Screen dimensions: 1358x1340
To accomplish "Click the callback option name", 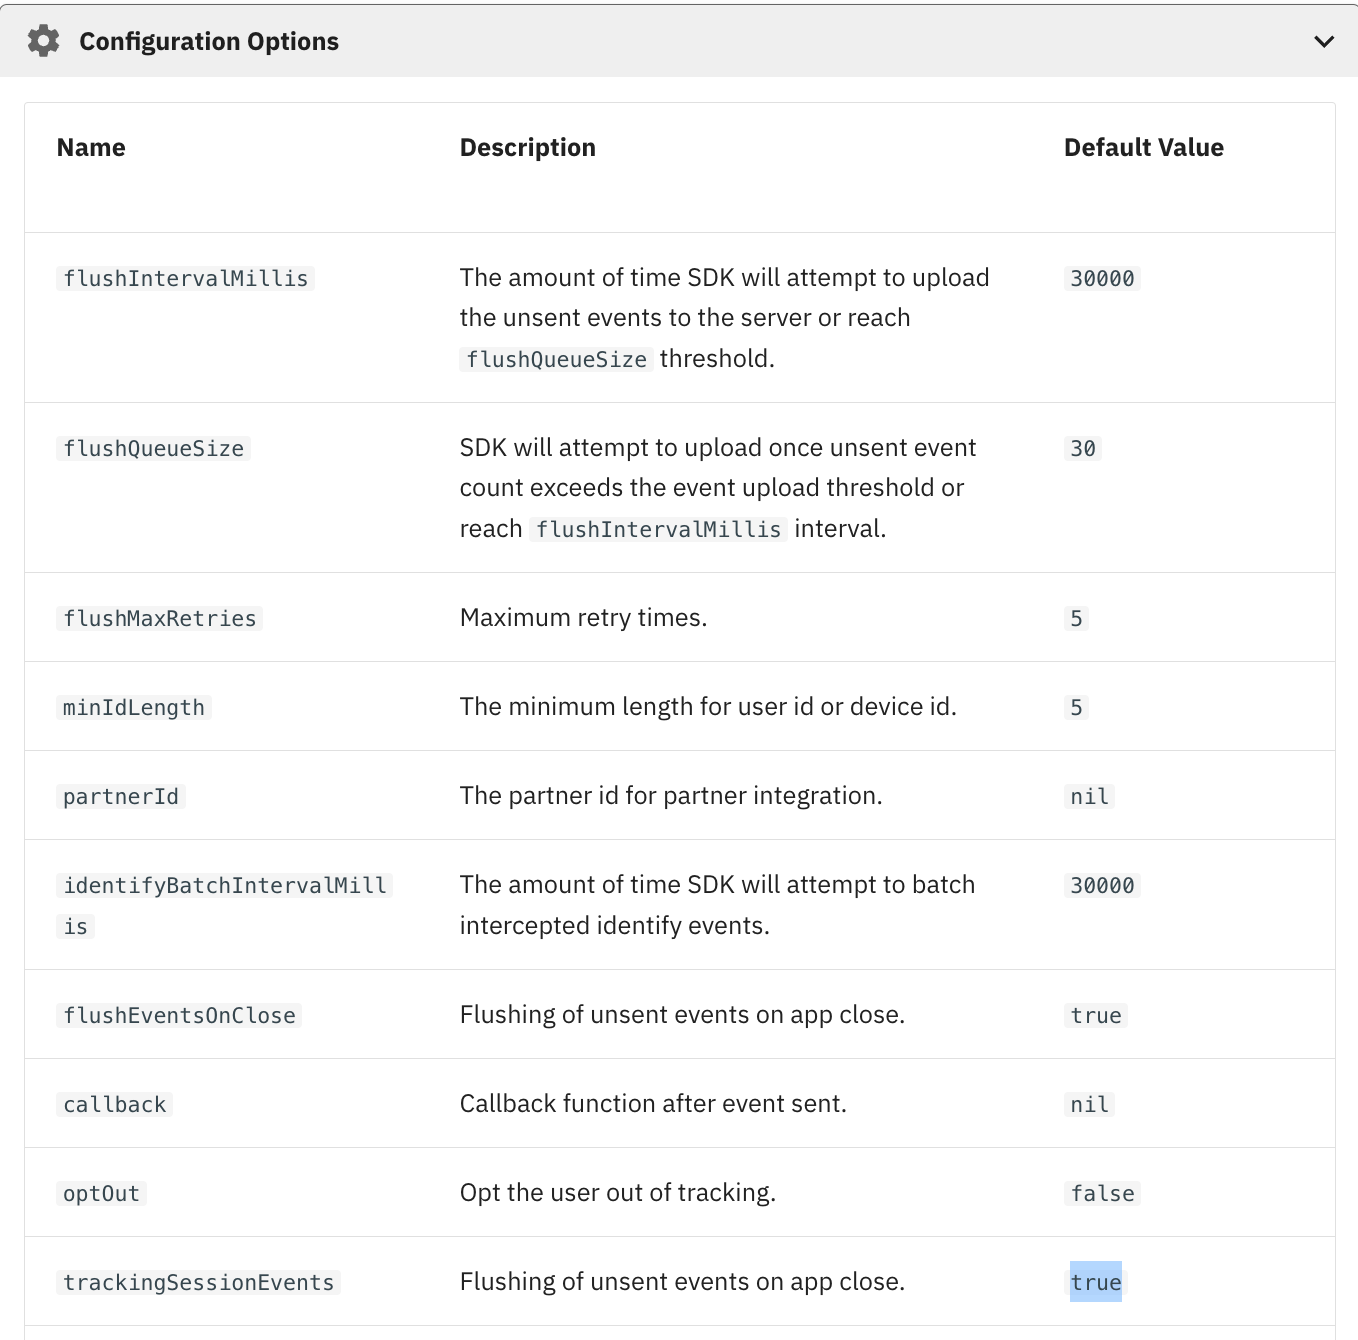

══════════════════════════════

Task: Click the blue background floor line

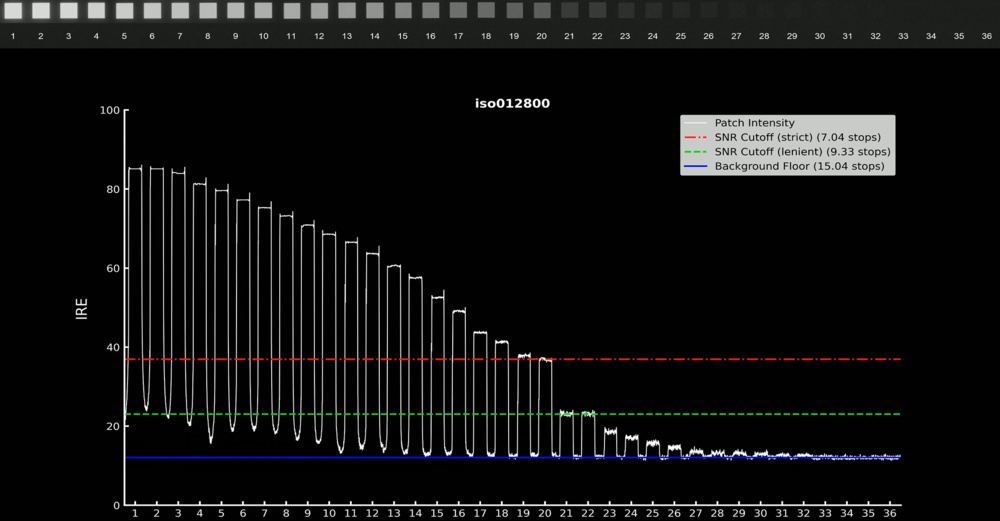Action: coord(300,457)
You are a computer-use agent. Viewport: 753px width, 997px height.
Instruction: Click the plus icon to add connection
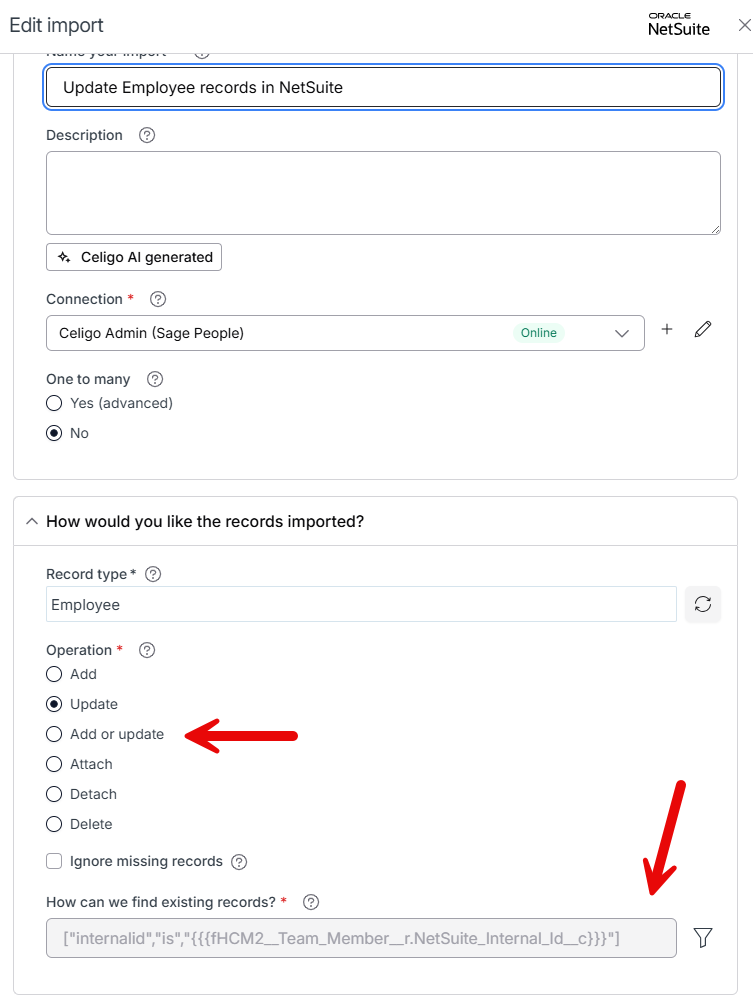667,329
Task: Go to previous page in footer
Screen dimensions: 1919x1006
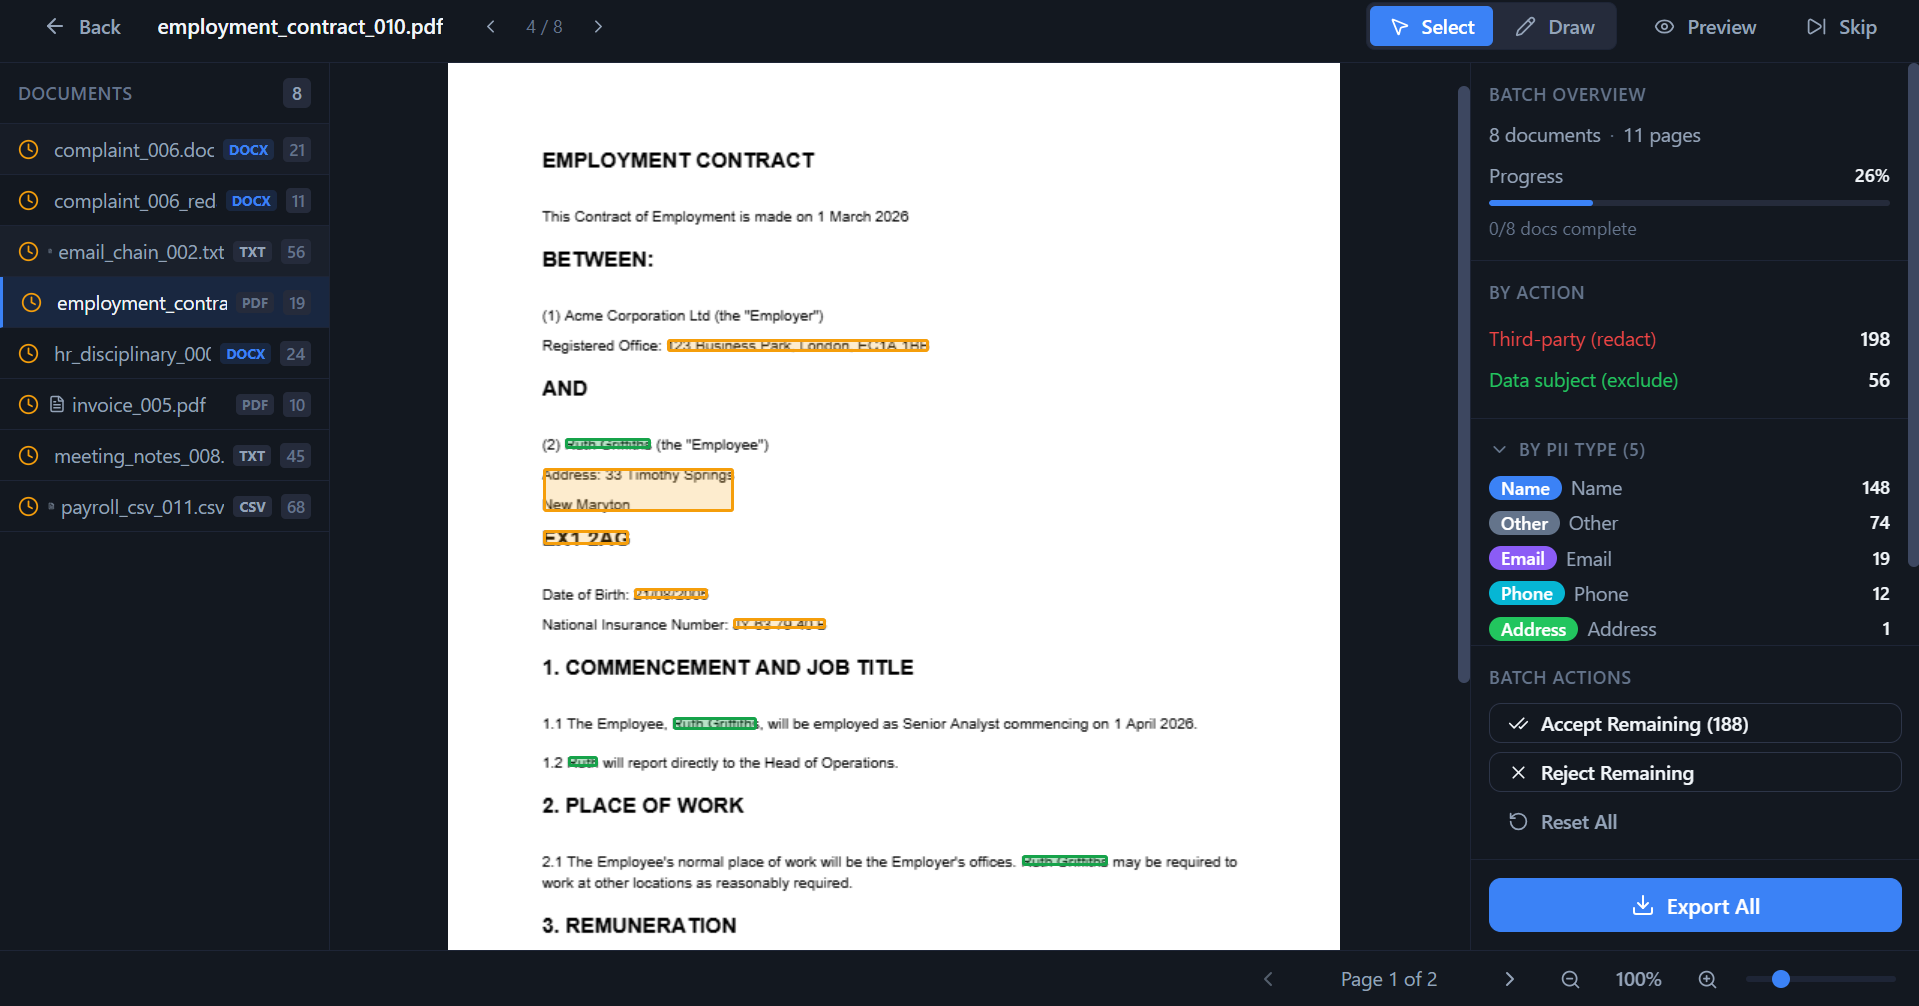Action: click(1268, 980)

══════════════════════════════

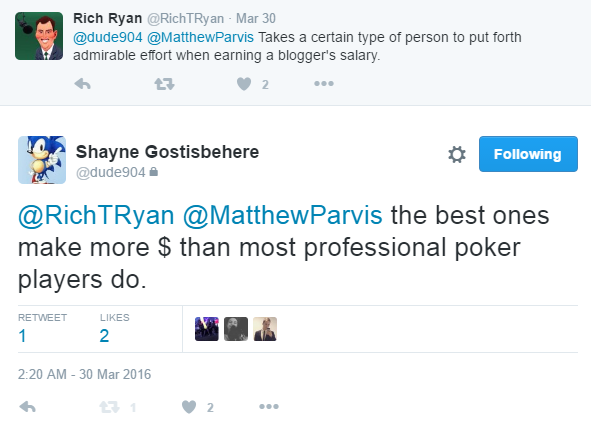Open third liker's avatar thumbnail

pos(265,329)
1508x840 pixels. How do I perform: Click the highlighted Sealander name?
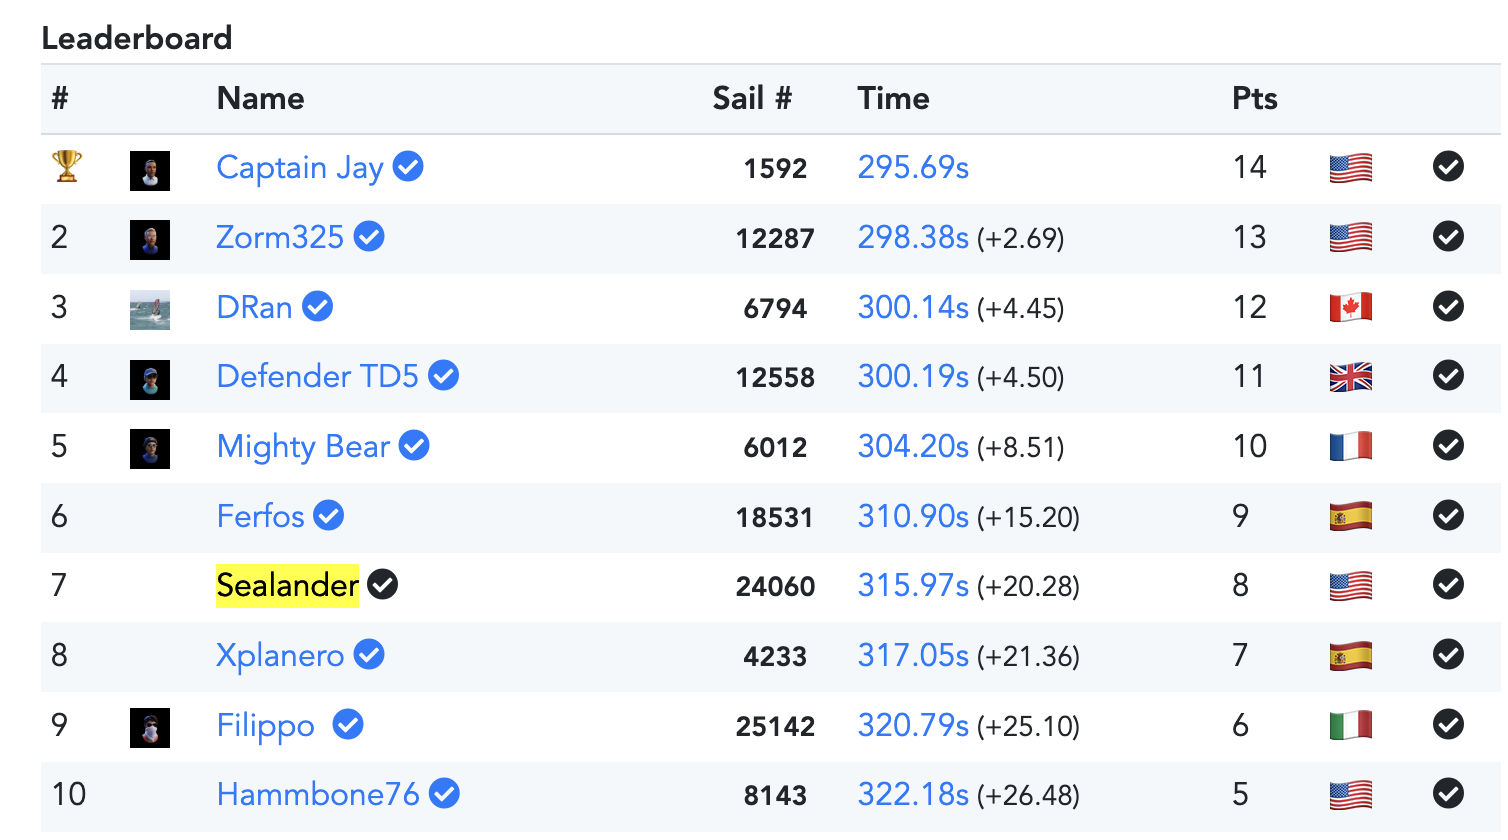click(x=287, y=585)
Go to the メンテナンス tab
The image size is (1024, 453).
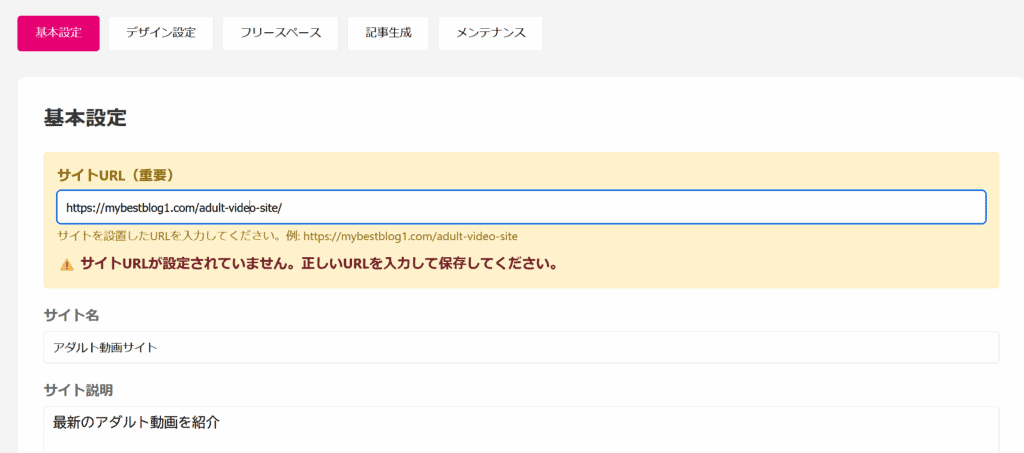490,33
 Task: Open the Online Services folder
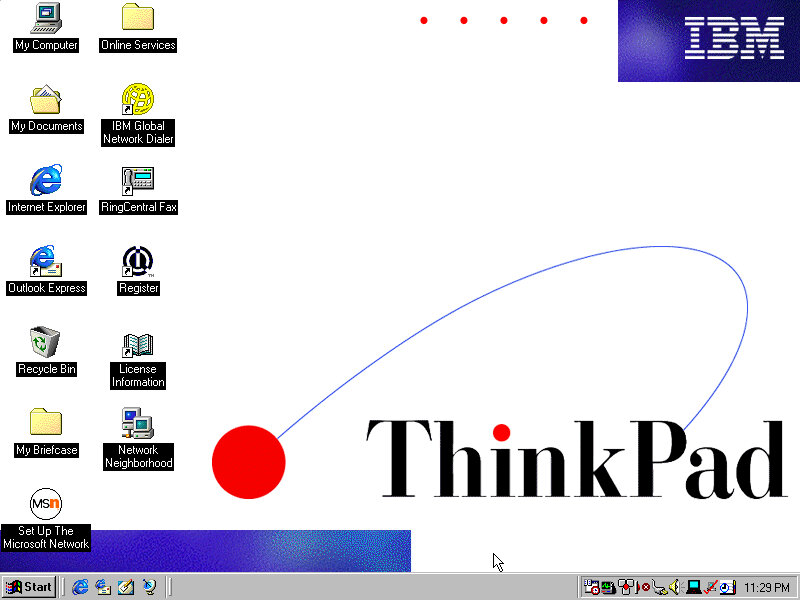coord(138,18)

══════════════════════════════

> **Exercise details**
Look above for the line holding "Task: Click the blue background floor line" and output everything from it down to the line holding "Task: Go to previous page in footer", both ends included, exactly and without images.

> **Output for this exercise**
Task: Click the blue background floor line

Action: coord(300,457)
You are a computer-use agent. Viewport: 753px width, 997px height.
Instruction: Click the plus icon to add connection
667,329
Task: Go to previous page in footer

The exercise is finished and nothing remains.